• Supplied data:
- - - - - - -

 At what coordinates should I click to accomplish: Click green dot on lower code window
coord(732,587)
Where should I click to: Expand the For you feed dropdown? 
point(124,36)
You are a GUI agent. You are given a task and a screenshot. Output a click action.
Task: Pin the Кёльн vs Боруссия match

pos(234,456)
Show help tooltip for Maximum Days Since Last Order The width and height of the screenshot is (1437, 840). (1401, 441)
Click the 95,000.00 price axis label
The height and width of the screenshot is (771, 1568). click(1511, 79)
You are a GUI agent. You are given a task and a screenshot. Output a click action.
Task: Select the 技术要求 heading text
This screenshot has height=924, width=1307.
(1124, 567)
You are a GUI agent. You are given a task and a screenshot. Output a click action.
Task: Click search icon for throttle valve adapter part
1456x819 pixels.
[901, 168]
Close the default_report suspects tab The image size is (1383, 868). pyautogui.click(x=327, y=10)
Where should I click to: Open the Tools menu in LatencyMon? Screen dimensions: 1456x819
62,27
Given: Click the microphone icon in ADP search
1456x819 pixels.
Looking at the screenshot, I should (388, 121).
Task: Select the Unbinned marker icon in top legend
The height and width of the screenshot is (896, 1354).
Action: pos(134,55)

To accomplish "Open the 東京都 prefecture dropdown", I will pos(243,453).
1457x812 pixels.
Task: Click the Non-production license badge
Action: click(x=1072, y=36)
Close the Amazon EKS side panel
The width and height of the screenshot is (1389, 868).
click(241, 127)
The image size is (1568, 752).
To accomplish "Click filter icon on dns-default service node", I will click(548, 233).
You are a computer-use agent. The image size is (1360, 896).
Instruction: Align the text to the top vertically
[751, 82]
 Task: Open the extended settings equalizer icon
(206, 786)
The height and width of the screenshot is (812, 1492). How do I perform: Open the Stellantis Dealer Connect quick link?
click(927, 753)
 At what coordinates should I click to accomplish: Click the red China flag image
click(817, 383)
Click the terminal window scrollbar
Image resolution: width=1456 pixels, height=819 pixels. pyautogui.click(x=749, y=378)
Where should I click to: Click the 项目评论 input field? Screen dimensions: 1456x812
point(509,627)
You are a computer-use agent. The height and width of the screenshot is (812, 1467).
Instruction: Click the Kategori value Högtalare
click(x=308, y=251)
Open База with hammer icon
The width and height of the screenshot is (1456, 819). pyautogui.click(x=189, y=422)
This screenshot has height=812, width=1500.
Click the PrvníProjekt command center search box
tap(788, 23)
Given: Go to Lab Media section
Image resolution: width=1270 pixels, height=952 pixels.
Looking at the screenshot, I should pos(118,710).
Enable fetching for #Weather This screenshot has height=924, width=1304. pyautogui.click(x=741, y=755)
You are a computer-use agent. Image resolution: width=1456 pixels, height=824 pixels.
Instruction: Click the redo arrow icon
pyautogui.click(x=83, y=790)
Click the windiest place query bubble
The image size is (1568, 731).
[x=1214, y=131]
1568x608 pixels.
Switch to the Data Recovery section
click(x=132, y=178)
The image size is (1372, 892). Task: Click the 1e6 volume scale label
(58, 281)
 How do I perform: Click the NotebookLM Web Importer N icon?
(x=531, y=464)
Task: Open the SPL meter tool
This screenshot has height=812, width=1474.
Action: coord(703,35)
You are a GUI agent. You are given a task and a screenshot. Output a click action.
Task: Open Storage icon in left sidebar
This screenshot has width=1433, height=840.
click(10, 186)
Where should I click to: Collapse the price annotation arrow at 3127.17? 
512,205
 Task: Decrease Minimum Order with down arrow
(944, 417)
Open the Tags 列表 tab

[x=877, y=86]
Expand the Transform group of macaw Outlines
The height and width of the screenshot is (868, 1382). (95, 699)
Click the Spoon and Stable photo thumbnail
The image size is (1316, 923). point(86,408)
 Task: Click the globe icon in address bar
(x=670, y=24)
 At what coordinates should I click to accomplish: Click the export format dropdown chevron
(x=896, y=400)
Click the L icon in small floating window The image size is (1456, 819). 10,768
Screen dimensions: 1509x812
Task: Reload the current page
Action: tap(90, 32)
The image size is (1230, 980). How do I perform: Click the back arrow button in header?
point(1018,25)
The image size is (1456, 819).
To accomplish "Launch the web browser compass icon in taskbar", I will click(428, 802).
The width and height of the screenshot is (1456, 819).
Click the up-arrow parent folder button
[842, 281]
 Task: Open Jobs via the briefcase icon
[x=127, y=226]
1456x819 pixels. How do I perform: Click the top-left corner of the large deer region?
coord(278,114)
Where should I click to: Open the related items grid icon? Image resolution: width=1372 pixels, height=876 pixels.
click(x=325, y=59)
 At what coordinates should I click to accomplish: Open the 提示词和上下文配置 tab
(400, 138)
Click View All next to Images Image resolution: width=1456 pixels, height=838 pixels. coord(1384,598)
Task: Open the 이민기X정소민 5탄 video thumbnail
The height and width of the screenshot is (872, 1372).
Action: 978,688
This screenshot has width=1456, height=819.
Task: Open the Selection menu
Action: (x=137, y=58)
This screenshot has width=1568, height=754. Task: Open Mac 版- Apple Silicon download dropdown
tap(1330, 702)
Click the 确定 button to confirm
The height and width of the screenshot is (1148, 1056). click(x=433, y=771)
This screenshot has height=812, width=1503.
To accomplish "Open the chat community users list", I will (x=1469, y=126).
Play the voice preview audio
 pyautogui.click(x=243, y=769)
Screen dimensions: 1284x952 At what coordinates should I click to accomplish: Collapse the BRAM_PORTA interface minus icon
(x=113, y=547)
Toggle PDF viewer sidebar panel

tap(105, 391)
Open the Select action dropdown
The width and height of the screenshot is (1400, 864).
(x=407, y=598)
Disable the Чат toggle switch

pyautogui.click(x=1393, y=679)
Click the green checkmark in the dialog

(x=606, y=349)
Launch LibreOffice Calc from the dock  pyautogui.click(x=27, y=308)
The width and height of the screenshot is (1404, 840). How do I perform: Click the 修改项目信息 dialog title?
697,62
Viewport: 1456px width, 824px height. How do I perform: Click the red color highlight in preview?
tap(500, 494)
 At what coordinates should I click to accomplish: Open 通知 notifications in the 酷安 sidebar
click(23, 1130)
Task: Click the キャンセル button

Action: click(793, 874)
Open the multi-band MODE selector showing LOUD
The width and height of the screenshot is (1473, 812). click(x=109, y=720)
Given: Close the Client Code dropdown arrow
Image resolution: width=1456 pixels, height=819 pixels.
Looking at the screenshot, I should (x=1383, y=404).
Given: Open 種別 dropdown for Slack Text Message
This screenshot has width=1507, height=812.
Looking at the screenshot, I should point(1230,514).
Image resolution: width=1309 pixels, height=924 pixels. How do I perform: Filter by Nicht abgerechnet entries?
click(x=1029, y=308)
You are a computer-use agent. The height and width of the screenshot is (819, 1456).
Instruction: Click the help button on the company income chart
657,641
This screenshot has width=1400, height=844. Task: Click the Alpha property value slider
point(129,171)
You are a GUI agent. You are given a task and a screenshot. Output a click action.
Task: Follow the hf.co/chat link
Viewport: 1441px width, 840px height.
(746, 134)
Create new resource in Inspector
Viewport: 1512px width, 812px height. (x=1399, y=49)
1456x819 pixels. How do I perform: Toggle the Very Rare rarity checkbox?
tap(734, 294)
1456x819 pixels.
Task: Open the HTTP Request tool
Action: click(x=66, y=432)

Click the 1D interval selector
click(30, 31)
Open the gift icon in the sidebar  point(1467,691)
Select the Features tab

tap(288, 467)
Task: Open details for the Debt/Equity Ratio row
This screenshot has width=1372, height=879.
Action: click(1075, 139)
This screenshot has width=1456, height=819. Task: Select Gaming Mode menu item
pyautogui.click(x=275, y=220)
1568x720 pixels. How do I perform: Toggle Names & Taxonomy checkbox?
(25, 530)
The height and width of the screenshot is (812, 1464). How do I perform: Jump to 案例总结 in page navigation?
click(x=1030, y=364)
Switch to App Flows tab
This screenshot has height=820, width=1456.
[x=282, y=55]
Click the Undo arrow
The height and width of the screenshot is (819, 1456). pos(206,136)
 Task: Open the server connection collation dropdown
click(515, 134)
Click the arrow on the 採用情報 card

- - - - - - -

• What is needed:
Using the material above, transcribe exactly the lines from the line with "Click the 95,000.00 price axis label" to the line with "The image size is (1568, 752)."; both count, and nothing else goes in.

• Solution to this problem:
Click the 95,000.00 price axis label
The height and width of the screenshot is (771, 1568). click(1511, 79)
You are a GUI agent. You are given a task and a screenshot. Output a click action.
Task: Select the 技术要求 heading text
This screenshot has height=924, width=1307.
(1124, 567)
You are a GUI agent. You are given a task and a screenshot. Output a click action.
Task: Click search icon for throttle valve adapter part
1456x819 pixels.
[901, 168]
Close the default_report suspects tab The image size is (1383, 868). pyautogui.click(x=327, y=10)
Where should I click to: Open the Tools menu in LatencyMon? Screen dimensions: 1456x819
62,27
Given: Click the microphone icon in ADP search
1456x819 pixels.
Looking at the screenshot, I should (388, 121).
Task: Select the Unbinned marker icon in top legend
The height and width of the screenshot is (896, 1354).
Action: pos(134,55)

To accomplish "Open the 東京都 prefecture dropdown", I will pos(243,453).
1457x812 pixels.
Task: Click the Non-production license badge
Action: click(x=1072, y=36)
Close the Amazon EKS side panel
The width and height of the screenshot is (1389, 868).
click(241, 127)
The image size is (1568, 752).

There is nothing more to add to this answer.